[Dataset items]
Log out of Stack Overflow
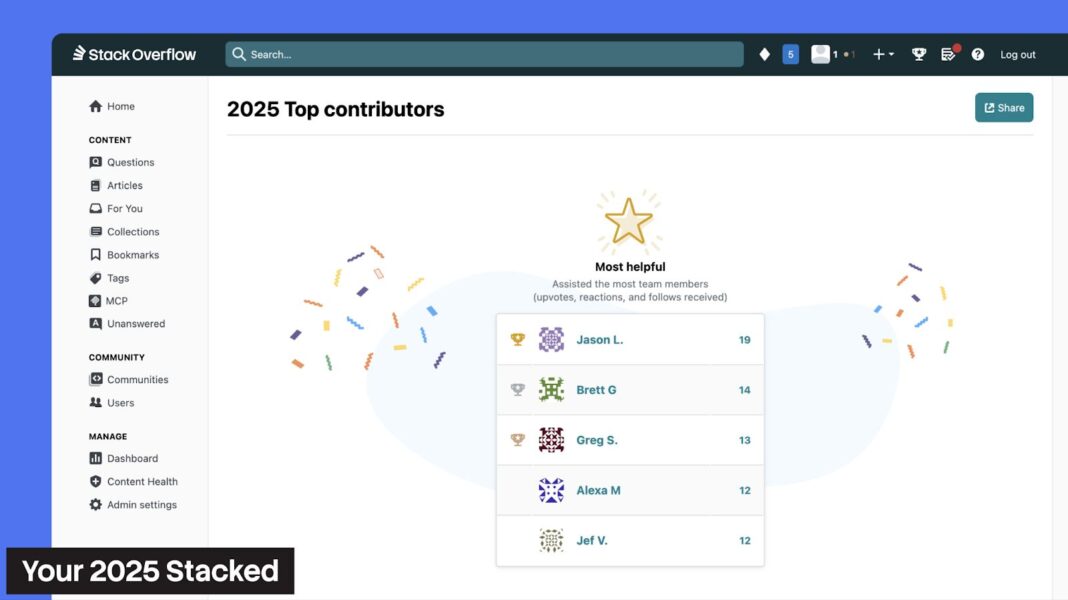Image resolution: width=1068 pixels, height=600 pixels. coord(1017,54)
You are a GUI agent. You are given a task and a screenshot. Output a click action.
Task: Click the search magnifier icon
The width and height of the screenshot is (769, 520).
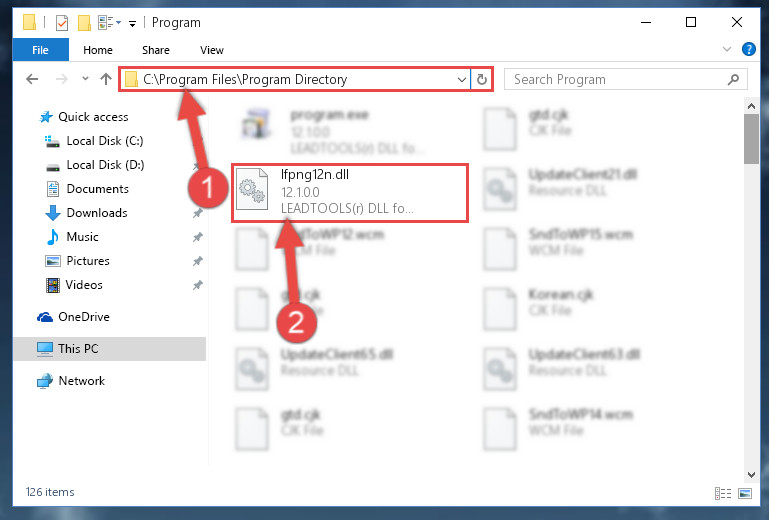click(x=733, y=79)
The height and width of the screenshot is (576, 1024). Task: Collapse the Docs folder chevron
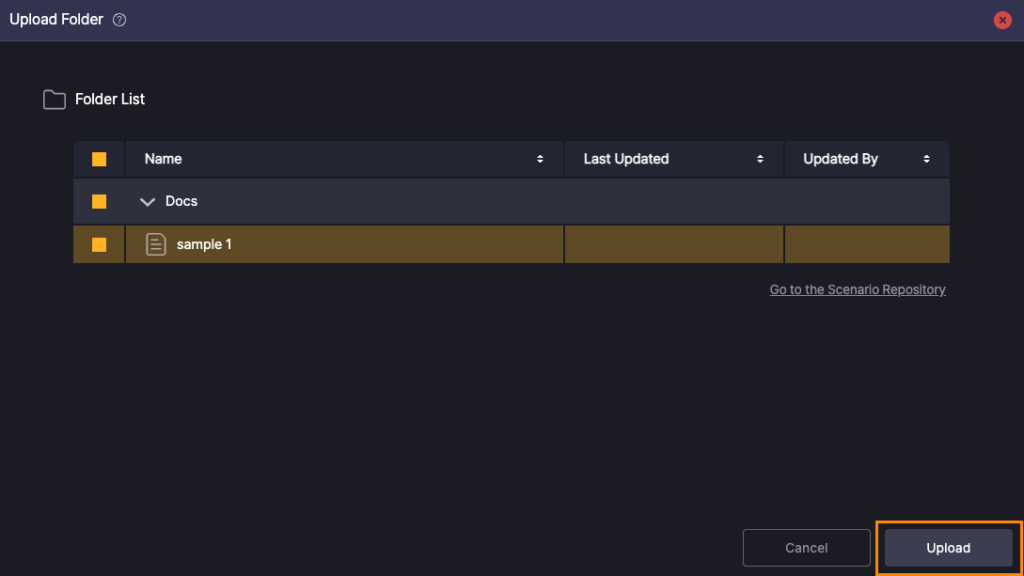[148, 202]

• Instructions for the task:
Give the records above again verbatim, pictures omitted.

• Task result:
Log out of Stack Overflow
Image resolution: width=1068 pixels, height=600 pixels. coord(1017,54)
You are a GUI agent. You are given a task and a screenshot. Output a click action.
Task: Click the search magnifier icon
The width and height of the screenshot is (769, 520).
click(x=733, y=79)
The height and width of the screenshot is (576, 1024). Task: Collapse the Docs folder chevron
[148, 202]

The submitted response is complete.